_WORK INSTRUCTION:_
All records need to be reproduced exactly. Keep every word as it is.

_MATERIAL SHOWN:_
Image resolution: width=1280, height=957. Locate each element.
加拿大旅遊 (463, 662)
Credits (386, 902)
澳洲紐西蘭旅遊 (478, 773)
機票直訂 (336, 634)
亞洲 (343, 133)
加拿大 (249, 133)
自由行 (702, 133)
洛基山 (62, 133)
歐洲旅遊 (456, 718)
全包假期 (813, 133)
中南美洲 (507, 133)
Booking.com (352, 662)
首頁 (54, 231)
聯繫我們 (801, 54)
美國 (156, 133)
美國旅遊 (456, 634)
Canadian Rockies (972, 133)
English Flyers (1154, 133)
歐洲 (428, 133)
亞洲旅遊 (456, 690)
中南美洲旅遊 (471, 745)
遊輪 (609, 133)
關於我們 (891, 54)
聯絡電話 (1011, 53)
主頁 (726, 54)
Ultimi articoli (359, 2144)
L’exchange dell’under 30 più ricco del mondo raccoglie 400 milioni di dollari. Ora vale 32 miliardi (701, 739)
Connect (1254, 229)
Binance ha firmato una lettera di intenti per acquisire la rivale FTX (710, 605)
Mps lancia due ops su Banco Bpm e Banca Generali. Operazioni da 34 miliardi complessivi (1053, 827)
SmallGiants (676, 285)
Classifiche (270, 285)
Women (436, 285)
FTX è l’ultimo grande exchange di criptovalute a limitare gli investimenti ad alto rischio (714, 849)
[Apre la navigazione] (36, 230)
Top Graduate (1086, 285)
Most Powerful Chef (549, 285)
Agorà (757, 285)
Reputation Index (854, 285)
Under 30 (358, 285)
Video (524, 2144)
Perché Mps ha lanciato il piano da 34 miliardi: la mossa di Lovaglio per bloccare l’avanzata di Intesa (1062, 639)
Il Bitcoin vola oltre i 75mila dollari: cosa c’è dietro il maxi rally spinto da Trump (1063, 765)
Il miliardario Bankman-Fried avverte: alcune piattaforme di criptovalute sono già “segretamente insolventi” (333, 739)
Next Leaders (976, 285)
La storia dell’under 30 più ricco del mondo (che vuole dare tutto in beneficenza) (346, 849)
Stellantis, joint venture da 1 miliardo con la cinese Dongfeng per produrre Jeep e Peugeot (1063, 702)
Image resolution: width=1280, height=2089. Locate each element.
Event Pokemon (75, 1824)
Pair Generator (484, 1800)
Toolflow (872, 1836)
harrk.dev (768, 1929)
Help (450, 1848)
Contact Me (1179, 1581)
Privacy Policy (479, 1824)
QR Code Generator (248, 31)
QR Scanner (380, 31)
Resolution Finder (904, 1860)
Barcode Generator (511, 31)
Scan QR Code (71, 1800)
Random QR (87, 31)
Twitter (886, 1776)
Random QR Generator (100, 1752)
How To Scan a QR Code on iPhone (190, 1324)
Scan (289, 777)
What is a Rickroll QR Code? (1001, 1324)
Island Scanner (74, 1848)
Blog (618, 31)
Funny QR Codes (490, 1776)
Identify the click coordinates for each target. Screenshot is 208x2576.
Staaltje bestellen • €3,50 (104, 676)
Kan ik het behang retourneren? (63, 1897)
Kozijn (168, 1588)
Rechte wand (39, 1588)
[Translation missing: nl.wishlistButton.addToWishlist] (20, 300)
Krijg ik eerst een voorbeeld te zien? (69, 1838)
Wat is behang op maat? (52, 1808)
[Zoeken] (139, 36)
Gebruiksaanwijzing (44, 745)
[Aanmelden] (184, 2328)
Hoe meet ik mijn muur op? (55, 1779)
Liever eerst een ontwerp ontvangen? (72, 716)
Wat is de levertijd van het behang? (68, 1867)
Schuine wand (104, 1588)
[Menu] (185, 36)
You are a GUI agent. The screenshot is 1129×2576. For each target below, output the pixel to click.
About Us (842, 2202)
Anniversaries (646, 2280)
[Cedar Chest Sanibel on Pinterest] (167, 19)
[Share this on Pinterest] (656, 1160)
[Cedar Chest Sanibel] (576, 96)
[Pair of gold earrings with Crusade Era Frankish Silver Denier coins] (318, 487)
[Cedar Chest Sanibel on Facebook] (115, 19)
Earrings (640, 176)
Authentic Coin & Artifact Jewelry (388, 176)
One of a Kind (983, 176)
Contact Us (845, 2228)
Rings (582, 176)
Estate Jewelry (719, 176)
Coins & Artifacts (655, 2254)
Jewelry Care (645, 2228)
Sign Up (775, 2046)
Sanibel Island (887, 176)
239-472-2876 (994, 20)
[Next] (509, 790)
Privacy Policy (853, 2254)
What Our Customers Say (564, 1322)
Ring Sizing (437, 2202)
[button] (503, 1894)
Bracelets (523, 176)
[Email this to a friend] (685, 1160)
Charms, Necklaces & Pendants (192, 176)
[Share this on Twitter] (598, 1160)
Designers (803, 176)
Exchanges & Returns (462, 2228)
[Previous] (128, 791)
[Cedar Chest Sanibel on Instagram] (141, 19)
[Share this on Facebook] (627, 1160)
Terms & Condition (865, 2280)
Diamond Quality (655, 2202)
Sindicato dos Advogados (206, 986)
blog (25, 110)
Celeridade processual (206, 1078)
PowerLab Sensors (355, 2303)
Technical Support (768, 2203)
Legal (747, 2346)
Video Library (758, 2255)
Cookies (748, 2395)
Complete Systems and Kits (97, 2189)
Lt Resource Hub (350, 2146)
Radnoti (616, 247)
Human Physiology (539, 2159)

_TASK OUTPUT:_
Image resolution: width=1280, height=957. Locate each element.
加拿大旅遊 (463, 662)
Credits (386, 902)
澳洲紐西蘭旅遊 (478, 773)
機票直訂 (336, 634)
亞洲 (343, 133)
加拿大 (249, 133)
自由行 (702, 133)
洛基山 (62, 133)
歐洲旅遊 (456, 718)
全包假期 (813, 133)
中南美洲 (507, 133)
Booking.com (352, 662)
首頁 (54, 231)
聯繫我們 (801, 54)
美國 (156, 133)
美國旅遊 (456, 634)
Canadian Rockies (972, 133)
English Flyers (1154, 133)
歐洲 (428, 133)
亞洲旅遊 (456, 690)
中南美洲旅遊 (471, 745)
遊輪 (609, 133)
關於我們 (891, 54)
聯絡電話 (1011, 53)
主頁 (726, 54)
Ultimi articoli (359, 2144)
L’exchange dell’under 30 più ricco del mondo raccoglie 400 milioni di dollari. Ora vale 32 miliardi (701, 739)
Connect (1254, 229)
Binance ha firmato una lettera di intenti per acquisire la rivale FTX (710, 605)
Mps lancia due ops su Banco Bpm e Banca Generali. Operazioni da 34 miliardi complessivi (1053, 827)
SmallGiants (676, 285)
Classifiche (270, 285)
Women (436, 285)
FTX è l’ultimo grande exchange di criptovalute a limitare gli investimenti ad alto rischio (714, 849)
[Apre la navigazione] (36, 230)
Top Graduate (1086, 285)
Most Powerful Chef (549, 285)
Agorà (757, 285)
Reputation Index (854, 285)
Under 30 (358, 285)
Video (524, 2144)
Perché Mps ha lanciato il piano da 34 miliardi: la mossa di Lovaglio per bloccare l’avanzata di Intesa (1062, 639)
Il Bitcoin vola oltre i 75mila dollari: cosa c’è dietro il maxi rally spinto da Trump (1063, 765)
Il miliardario Bankman-Fried avverte: alcune piattaforme di criptovalute sono già “segretamente insolventi” (333, 739)
Next Leaders (976, 285)
La storia dell’under 30 più ricco del mondo (che vuole dare tutto in beneficenza) (346, 849)
Stellantis, joint venture da 1 miliardo con la cinese Dongfeng per produrre Jeep e Peugeot (1063, 702)
Image resolution: width=1280, height=2089. Locate each element.
Event Pokemon (75, 1824)
Pair Generator (484, 1800)
Toolflow (872, 1836)
harrk.dev (768, 1929)
Help (450, 1848)
Contact Me (1179, 1581)
Privacy Policy (479, 1824)
QR Code Generator (248, 31)
QR Scanner (380, 31)
Resolution Finder (904, 1860)
Barcode Generator (511, 31)
Scan QR Code (71, 1800)
Random QR (87, 31)
Twitter (886, 1776)
Random QR Generator (100, 1752)
How To Scan a QR Code on iPhone (190, 1324)
Scan (289, 777)
What is a Rickroll QR Code? (1001, 1324)
Island Scanner (74, 1848)
Blog (618, 31)
Funny QR Codes (490, 1776)
Identify the click coordinates for each target. Screenshot is 208x2576.
Staaltje bestellen • €3,50 (104, 676)
Kan ik het behang retourneren? (63, 1897)
Kozijn (168, 1588)
Rechte wand (39, 1588)
[Translation missing: nl.wishlistButton.addToWishlist] (20, 300)
Krijg ik eerst een voorbeeld te zien? (69, 1838)
Wat is behang op maat? (52, 1808)
[Zoeken] (139, 36)
Gebruiksaanwijzing (44, 745)
[Aanmelden] (184, 2328)
Hoe meet ik mijn muur op? (55, 1779)
Liever eerst een ontwerp ontvangen? (72, 716)
Wat is de levertijd van het behang? (68, 1867)
Schuine wand (104, 1588)
[Menu] (185, 36)
You are a GUI agent. The screenshot is 1129×2576. For each target below, output the pixel to click.
About Us (842, 2202)
Anniversaries (646, 2280)
[Cedar Chest Sanibel on Pinterest] (167, 19)
[Share this on Pinterest] (656, 1160)
[Cedar Chest Sanibel] (576, 96)
[Pair of gold earrings with Crusade Era Frankish Silver Denier coins] (318, 487)
[Cedar Chest Sanibel on Facebook] (115, 19)
Earrings (640, 176)
Authentic Coin & Artifact Jewelry (388, 176)
One of a Kind (983, 176)
Contact Us (845, 2228)
Rings (582, 176)
Estate Jewelry (719, 176)
Coins & Artifacts (655, 2254)
Jewelry Care (645, 2228)
Sign Up (775, 2046)
Sanibel Island (887, 176)
239-472-2876 (994, 20)
[Next] (509, 790)
Privacy Policy (853, 2254)
What Our Customers Say (564, 1322)
Ring Sizing (437, 2202)
[button] (503, 1894)
Bracelets (523, 176)
[Email this to a friend] (685, 1160)
Charms, Necklaces & Pendants (192, 176)
[Share this on Twitter] (598, 1160)
Designers (803, 176)
Exchanges & Returns (462, 2228)
[Previous] (128, 791)
[Cedar Chest Sanibel on Instagram] (141, 19)
[Share this on Facebook] (627, 1160)
Terms & Condition (865, 2280)
Diamond Quality (655, 2202)
Sindicato dos Advogados (206, 986)
blog (25, 110)
Celeridade processual (206, 1078)
PowerLab Sensors (355, 2303)
Technical Support (768, 2203)
Legal (747, 2346)
Video Library (758, 2255)
Cookies (748, 2395)
Complete Systems and Kits (97, 2189)
Lt Resource Hub (350, 2146)
Radnoti (616, 247)
Human Physiology (539, 2159)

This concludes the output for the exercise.